Rodney and Mr. Malala had two very different stories on how they began working for Tshulu Trust. Rodney was a security guard in Johannesburg and was doing so to support his family back in Ha-Makuya. Much like the early industrialization of Europe, it was a better benefit to go to the city for work and make more money and send it back to your family than to stay in your local village. When Rodney learned of a security internship at Tshulu Research Camp and the mission of the Trust, he applied for the job and secured it. Rodney began as the night security worker at Tshulu Research Camp; and three years later in 2011, he became the camp manager, the role that he continues to work in. Mr. Malala's story is much different.

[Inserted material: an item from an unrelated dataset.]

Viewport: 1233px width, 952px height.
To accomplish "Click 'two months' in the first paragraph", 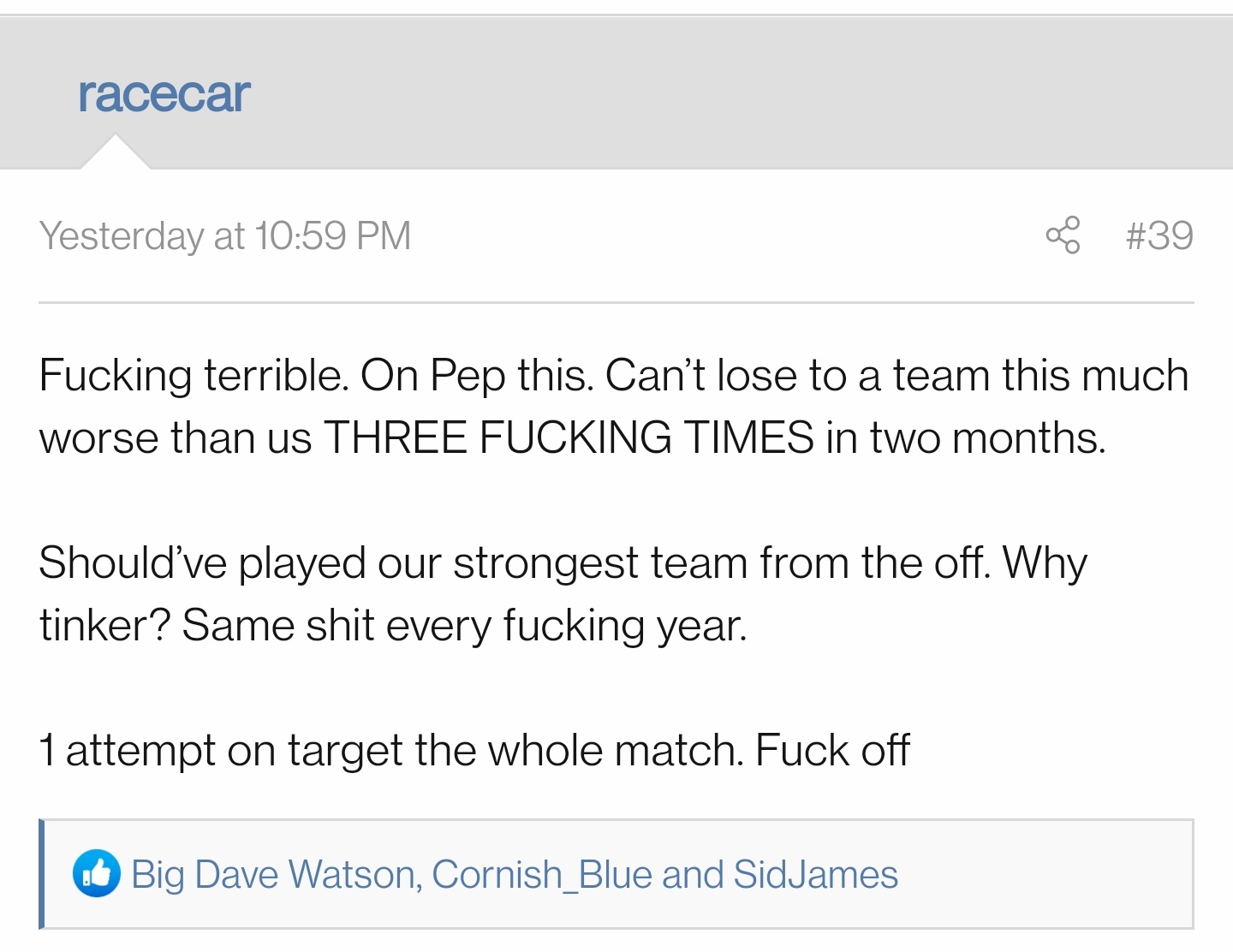I will (988, 437).
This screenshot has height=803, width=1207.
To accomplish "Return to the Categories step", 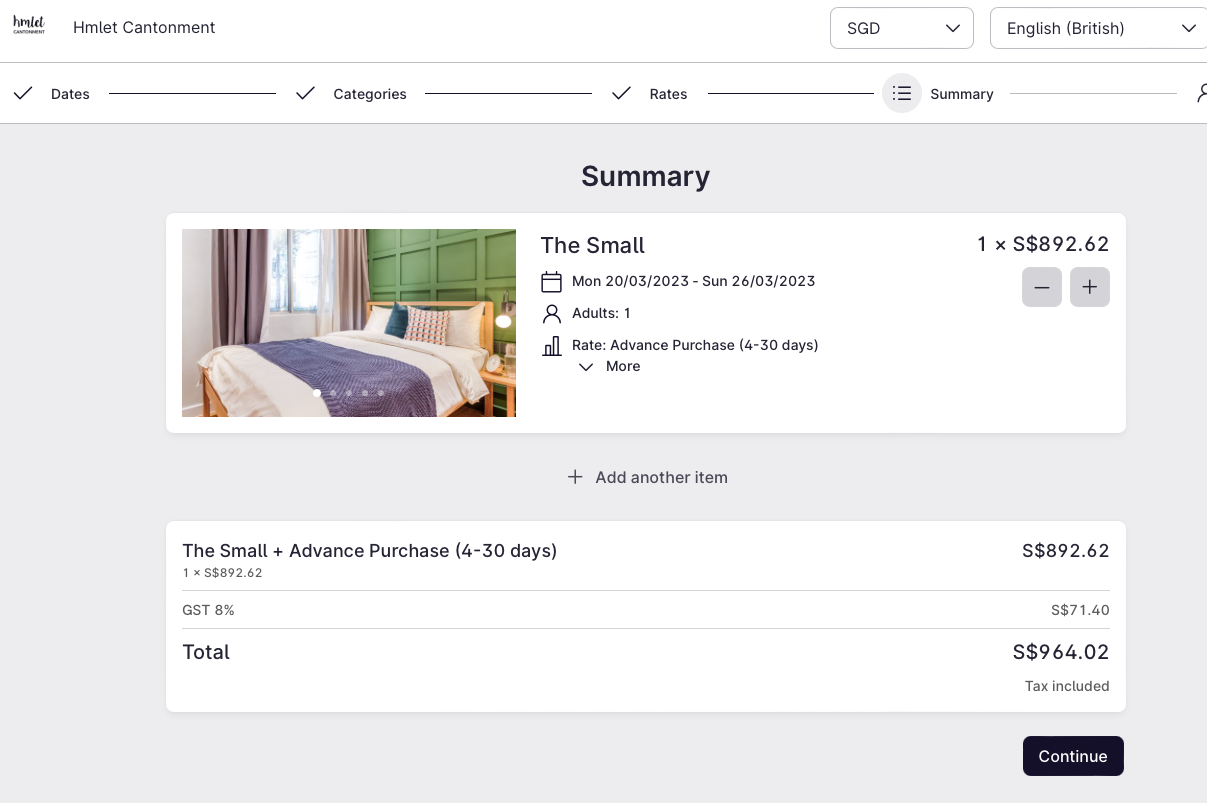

When plans began, it became apparent that someone in the community was needed to make the project happen. The trust came to Mr. Malala because he had studied the geography of the area and corrected the board on the best location for the camp. Mr. Malala was an engineer by trade; having never received any formal training, he could do masonry, contracting, electrical, and welding work around the camp to make it a reality. He is a real jack of all trades. The Tshulu Research Camp stands tall because of his continuing work. Whenever any maintenance needs to occur, he is contacted to rectify the issue. The two men would like to expand the camp so that they could bring in more visitors to the area and hire more people in the community and their families.
Rodney’s family consists of 4 children and Mr. Malala has 9 children to support. Both men expressed that it was challenging for them to put their families through school. Although admission was free, they still had to pay for books, supplies, and boarding while they attended the far away schools. Working for the Tshulu trust helped them raise the necessary funds to continue their children’s education.

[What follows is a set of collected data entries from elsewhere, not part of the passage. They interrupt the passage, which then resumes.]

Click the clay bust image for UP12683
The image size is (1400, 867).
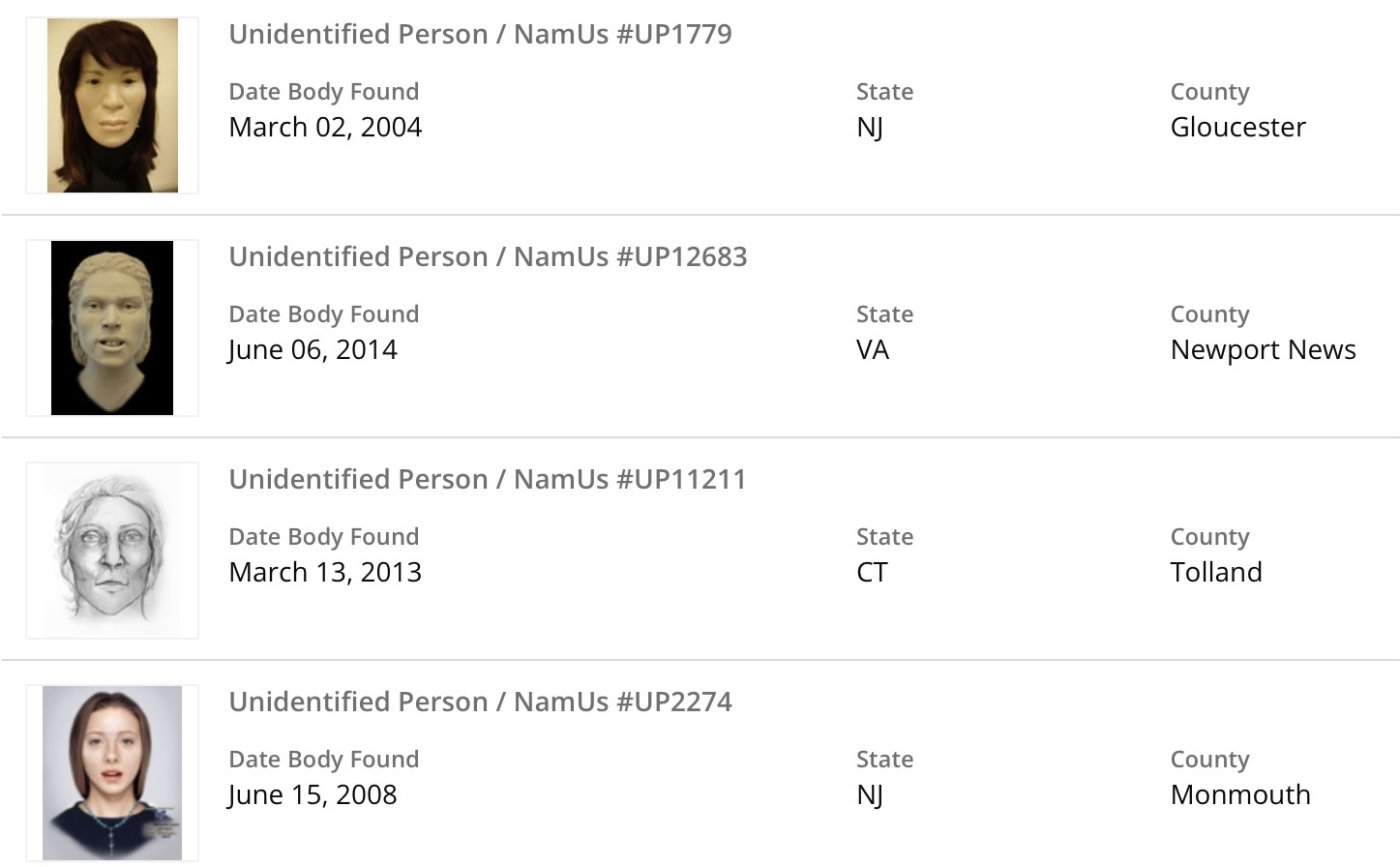click(x=112, y=328)
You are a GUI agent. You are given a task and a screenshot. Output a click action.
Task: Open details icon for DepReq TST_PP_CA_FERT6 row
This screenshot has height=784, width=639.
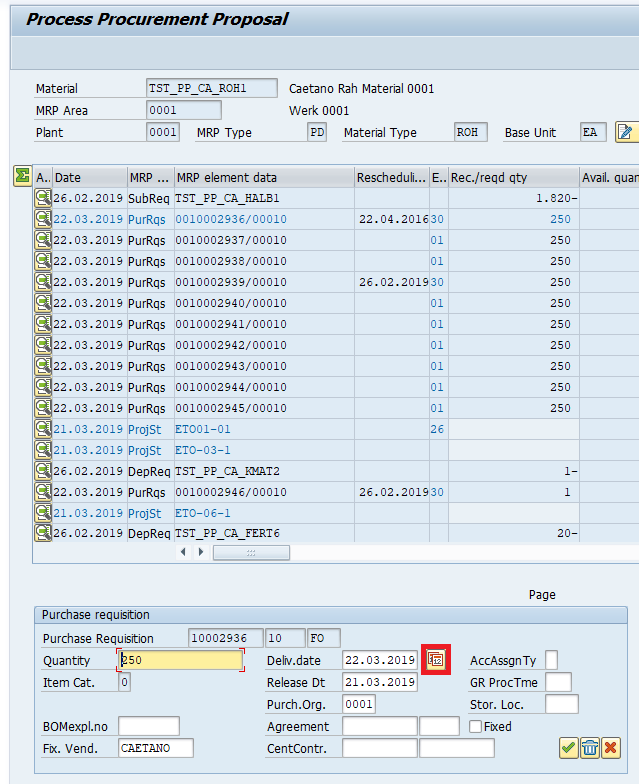(43, 533)
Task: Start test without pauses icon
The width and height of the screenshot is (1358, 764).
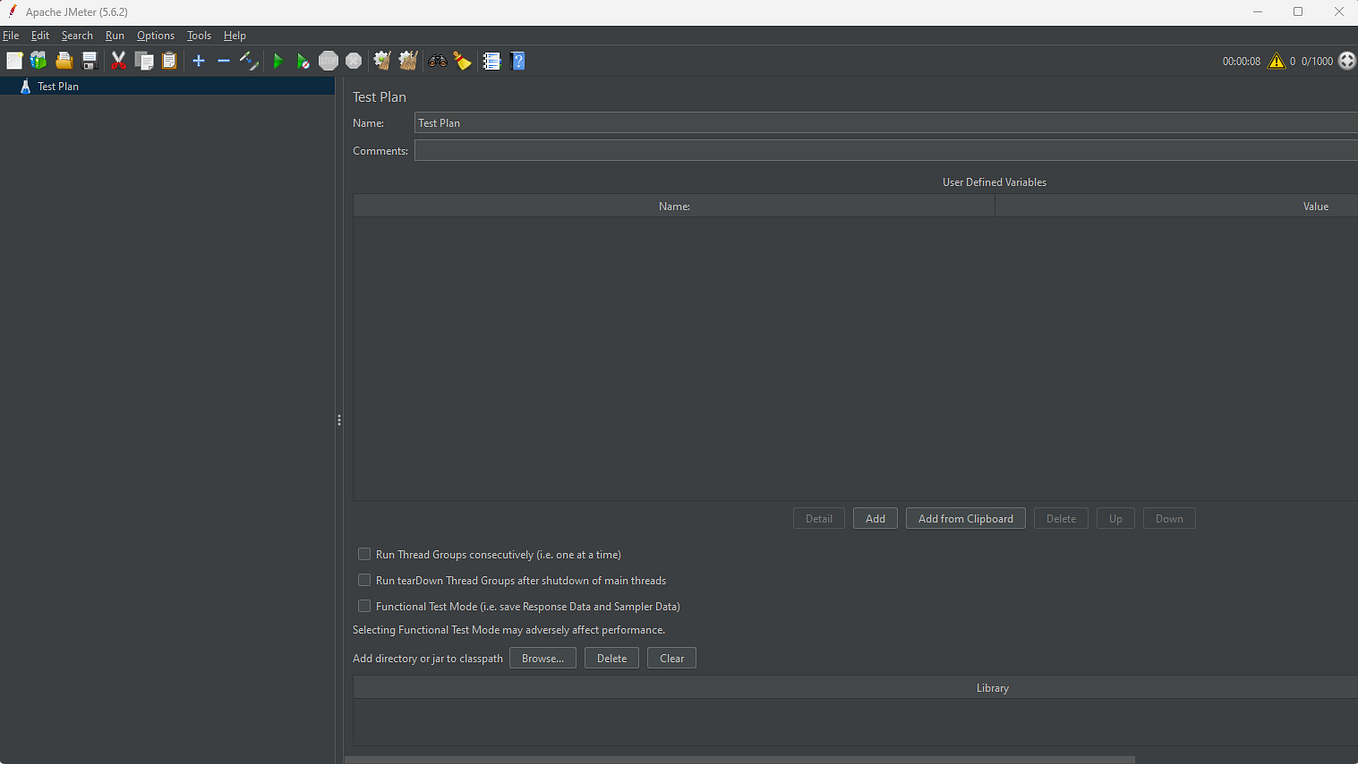Action: [303, 61]
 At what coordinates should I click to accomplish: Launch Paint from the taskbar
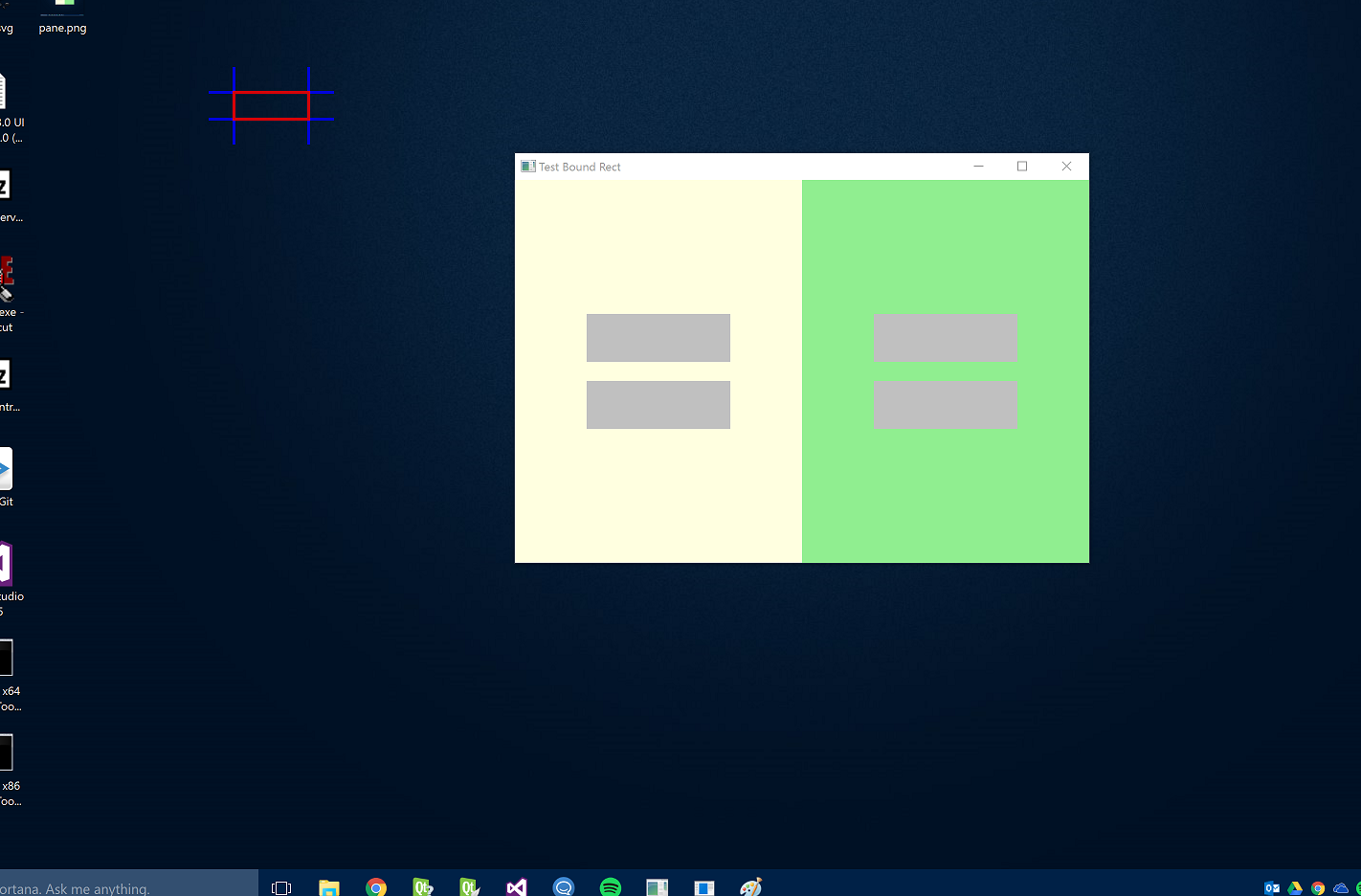(x=751, y=887)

Being a child of Immigrants, I asked if they would ever like to emigrate to a country like the United States and they stated that they would not want to move there. This was a surprise to me as the reason my own parents moved to the United States was so that their children could have a better future. They responded “We would not like to move away from Africa because here we are connected by blood and by soil, in America we would only be connected by blood.” It became clear that the two men wanted to help the community grow and they wanted to take charge of the growth and began working with the Tshulu Trust.
As the breeze began to slow and the sun came over our heads I had one final question for the men, “Are you happy with your situation?”
“Yes,” they both stated
Rodney continued; “We can not change the circumstances by which we were born to. It would have been nice to be born to a family that had a lot of wealth, but that is not the case. We were born here, and we can not change that. All that we can do is work to better our situation and to help those around us, that is why we are happy because we are doing just that.”